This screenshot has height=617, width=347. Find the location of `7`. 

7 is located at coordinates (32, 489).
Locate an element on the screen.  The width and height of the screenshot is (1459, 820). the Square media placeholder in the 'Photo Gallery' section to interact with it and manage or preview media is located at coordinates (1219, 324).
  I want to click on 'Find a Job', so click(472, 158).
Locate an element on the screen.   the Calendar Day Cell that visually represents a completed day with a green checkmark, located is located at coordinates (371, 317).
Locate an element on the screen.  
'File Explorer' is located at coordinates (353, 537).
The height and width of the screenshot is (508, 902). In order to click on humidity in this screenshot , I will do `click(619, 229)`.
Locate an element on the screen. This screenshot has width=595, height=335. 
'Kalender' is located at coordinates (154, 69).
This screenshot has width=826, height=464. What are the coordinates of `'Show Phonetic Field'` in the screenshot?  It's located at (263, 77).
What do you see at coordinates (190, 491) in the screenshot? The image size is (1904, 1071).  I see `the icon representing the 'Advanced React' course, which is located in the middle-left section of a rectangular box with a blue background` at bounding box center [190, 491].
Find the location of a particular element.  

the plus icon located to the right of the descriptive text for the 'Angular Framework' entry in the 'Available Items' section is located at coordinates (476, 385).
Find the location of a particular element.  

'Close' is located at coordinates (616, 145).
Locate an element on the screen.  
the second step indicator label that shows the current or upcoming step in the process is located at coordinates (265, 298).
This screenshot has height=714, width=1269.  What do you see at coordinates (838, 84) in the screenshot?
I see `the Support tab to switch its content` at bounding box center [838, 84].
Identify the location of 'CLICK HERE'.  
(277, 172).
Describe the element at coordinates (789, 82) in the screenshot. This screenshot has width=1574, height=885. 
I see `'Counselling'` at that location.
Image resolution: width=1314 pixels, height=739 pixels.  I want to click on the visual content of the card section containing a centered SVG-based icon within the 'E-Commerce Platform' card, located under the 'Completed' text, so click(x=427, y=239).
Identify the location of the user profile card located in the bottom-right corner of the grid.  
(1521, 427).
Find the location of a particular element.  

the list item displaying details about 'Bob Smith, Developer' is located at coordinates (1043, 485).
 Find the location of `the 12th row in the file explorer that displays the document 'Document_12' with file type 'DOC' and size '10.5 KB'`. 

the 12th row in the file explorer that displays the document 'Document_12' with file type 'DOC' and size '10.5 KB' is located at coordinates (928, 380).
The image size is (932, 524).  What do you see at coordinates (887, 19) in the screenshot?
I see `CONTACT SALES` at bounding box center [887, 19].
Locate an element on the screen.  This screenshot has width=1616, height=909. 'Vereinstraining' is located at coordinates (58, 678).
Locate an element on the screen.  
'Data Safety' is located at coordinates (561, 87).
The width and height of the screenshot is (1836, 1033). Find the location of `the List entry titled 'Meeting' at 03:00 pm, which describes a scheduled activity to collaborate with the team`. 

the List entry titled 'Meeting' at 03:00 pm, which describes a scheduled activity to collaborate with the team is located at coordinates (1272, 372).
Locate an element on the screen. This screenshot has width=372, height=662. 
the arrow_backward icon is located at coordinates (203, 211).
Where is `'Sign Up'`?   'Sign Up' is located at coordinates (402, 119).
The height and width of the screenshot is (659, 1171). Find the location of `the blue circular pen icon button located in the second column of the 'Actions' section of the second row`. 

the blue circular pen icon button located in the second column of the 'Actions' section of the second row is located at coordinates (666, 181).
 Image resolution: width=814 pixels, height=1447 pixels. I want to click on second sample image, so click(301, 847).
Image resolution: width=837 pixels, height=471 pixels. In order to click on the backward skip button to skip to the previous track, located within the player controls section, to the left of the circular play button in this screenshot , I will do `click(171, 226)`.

_Work required_
Output the entries from the start through the line containing "7 is located at coordinates (32, 489)." as a two-column CSV with the headers text and reply, one row per entry. Put each text and each reply in a single quoted field, with line breaks replaced by spaces.

_Solution for this exercise_
text,reply
"This screenshot has height=617, width=347. Find the location of `7`.","7 is located at coordinates (32, 489)."